**QUESTIONS**.
1. Transcribe the passage from the overview of spirituality, starting with "Spirituality and religion are both" and going on through "God, and others.".
2. According to the overview of spirituality, how may religion be defined?

Our Overview about Spirituality
Spirituality means to us, one or more of the following, and ideally, more than one of them:
– Feelings of love – for oneself, for others, and for nature
– Joy of living
– Inner peace, purpose and connection to others, and to the environment
– Faith in a higher being or force, or in a sensed inner force
– Belief in Others, and connection to ones beliefs about the meaning of life
– Meditation and religion
We feature two articles on spirituality in our Spiritual Health Channel. One focuses on the links between spirituality, heritage and health, and both address the key relationship between spirituality and patient care, especially for minorities.
Spirituality and religion are both very personal. Although the terms spirituality and religion are often used as if they meant the same thing, for many people they mean different things: Spirituality may be found and expressed through an organized religion or in other ways. By comparison, religion may be defined as a specific set of beliefs and practices, usually within an organized group. Individuals may consider themselves spiritual or religious or both. Our Spiritual Health Channel also provides thoughtful and inspirational Quote by the well known and the unknown, poems, and verses from the Bible that provide peace, purpose and a connection to God, and others.

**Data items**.
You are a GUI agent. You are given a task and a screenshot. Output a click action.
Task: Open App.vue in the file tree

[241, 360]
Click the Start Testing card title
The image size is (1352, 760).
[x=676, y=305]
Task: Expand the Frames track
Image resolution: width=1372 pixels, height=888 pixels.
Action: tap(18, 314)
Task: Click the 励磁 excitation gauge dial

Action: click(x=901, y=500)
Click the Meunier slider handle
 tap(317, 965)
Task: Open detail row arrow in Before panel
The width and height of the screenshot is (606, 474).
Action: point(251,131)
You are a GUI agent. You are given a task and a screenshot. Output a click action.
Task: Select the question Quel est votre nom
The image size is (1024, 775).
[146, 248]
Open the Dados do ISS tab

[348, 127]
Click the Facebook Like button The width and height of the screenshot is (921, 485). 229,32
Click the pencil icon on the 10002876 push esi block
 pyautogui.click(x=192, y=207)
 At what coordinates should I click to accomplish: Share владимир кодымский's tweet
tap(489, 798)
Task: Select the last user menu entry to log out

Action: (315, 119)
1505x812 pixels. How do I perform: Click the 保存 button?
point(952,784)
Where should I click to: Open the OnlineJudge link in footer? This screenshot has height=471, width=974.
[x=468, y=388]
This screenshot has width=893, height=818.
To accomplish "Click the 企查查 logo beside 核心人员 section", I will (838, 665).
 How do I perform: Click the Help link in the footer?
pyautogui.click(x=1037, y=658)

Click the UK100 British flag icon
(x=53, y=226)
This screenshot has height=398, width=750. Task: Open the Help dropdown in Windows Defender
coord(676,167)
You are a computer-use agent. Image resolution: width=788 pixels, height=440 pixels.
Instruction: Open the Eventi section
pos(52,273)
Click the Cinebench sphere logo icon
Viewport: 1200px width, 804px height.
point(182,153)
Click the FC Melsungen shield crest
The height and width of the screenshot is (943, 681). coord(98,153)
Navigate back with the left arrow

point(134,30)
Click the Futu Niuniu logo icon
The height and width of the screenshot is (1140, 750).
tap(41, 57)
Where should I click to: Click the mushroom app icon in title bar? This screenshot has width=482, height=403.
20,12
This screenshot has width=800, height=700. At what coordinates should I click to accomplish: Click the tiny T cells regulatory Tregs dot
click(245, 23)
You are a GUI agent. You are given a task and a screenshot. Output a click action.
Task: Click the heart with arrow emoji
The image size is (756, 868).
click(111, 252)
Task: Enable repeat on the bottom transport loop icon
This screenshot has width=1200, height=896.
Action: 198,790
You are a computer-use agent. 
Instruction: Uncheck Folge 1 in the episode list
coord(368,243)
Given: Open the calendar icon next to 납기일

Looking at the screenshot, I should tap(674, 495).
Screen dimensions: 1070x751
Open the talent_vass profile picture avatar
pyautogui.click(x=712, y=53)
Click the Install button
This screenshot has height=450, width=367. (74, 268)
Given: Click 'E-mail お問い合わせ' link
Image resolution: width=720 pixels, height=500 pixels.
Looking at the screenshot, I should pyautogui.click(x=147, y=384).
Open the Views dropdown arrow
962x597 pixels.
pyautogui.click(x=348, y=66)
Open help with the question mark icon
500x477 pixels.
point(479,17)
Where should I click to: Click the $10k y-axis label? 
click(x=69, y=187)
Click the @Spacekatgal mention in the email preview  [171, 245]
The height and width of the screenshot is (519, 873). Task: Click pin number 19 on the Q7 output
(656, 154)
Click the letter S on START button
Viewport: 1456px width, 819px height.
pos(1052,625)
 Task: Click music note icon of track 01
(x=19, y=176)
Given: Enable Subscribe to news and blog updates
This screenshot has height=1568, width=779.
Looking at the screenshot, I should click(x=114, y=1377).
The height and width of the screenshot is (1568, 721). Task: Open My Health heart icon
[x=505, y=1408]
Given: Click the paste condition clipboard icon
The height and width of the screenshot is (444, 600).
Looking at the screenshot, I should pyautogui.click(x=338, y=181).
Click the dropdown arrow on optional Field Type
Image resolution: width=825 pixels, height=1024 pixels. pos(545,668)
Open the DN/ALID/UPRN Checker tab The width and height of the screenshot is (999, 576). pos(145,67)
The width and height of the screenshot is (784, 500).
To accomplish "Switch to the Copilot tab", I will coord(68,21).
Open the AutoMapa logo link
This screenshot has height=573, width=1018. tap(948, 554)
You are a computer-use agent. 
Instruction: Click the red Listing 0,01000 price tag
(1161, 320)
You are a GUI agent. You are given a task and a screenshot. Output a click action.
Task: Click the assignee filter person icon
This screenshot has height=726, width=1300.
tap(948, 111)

**YOUR RESPONSES**.
1.
Spirituality and religion are both very personal. Although the terms spirituality and religion are often used as if they meant the same thing, for many people they mean different things: Spirituality may be found and expressed through an organized religion or in other ways. By comparison, religion may be defined as a specific set of beliefs and practices, usually within an organized group. Individuals may consider themselves spiritual or religious or both. Our Spiritual Health Channel also provides thoughtful and inspirational Quote by the well known and the unknown, poems, and verses from the Bible that provide peace, purpose and a connection to God, and others.

2. As a specific set of beliefs and practices, usually within an organized group.